If you recall, VA is the thinning and inflammation of your delicate genital tissues, including the vagina, which is caused by loss of estrogen after menopause. As you can imagine (or already know), it causes genital irritation, an increase in minor infections, and uncomfortable—or downright painful—sex.

VA doesn’t go away, and it doesn’t get better by itself—it requires treatment, usually in the form of estrogen, whether taken internally or applied topically. Topical estrogen creams, tablets, and rings can be very effective in treating the effects of VA.

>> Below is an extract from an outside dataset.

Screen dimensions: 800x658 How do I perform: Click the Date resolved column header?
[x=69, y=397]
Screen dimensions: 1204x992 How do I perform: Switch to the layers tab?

But a few new approaches are also under investigation. They are:

  • DHEA suppositories. DHEA (which, if you must know, stands for dehydroepiandrosterone), is a steroid that, according to Dr. Simon, is “taken up by the vaginal cells themselves, which convert them to testosterone and estradiol.” The estradiol eases symptoms of VA, and the testosterone improves muscular function and makes the vagina and clitoris more sensitive, so it also gives the libido a little boost. None of it is absorbed into the system, so the medication should be safe for women with breast or ovarian cancers. Don’t expect to see this little number on pharma shelves too soon. Dr. Simon advises patience, since the treatment in still in clinical trials and then must be approved by the FDA.

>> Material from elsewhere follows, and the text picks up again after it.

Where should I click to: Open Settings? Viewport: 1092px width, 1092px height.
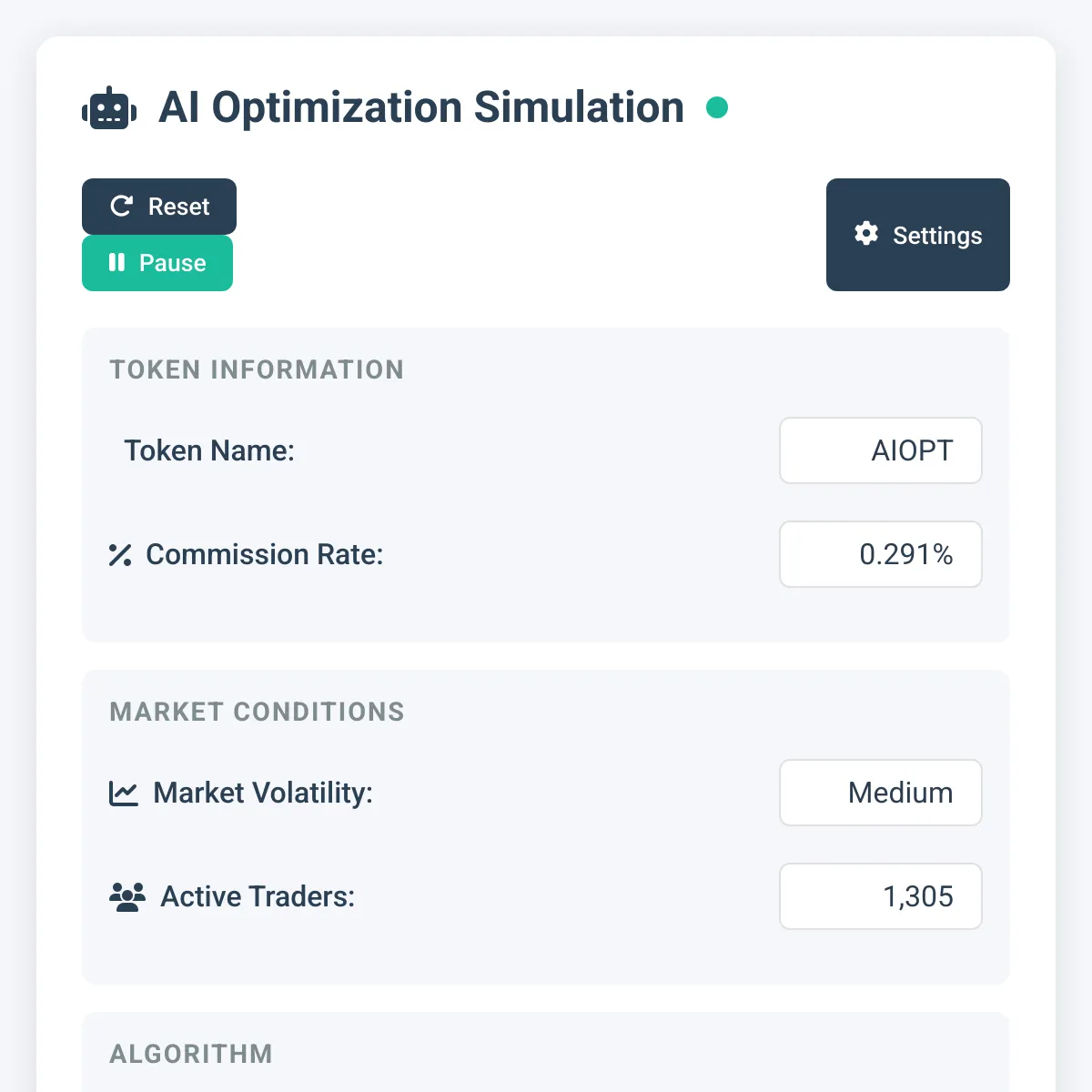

  • Treatment for VA in pill form. Because many women (and their partners) find topical treatments for VA—creams, rings, suppositories—messy, unpleasant, and a sex inhibitor, a new drug that is readily absorbed by the estrogen receptors in the vagina, but not in other places, such as the endometrium, is being tested.
  • Very low-dose estrogen tablet. In an ongoing effort to find the lowest effective dose of estrogen, Novo Nordisk, the manufacturer of Vagifem, recently found that 10 micrograms is effective in treating symptoms of VA. “It seems to work extremely well, even at these extraordinarily low doses,” said Dr. Simon. And even after taking it for a year, he points out, this dosage amounts to just over 1 gram of estrogen, an amount that is probably safe even for breast cancer patients. The disadvantage, warns Dr. Simon, is that, while the medication treats vaginal symptons well, it might not be as effective for the vulva (the external genitalia). In this case, women may still need an estrogen cream for the very important vulvar care.
Since over 40 percent of post-menopausal women experience symptoms of VA, an effective treatment that doesn’t increase our cancer risks would make us—and our partners—very happy. Take heart. “Many companies are dedicated to innovative treatments without rise in systemic hormones,” said Dr. Krychman.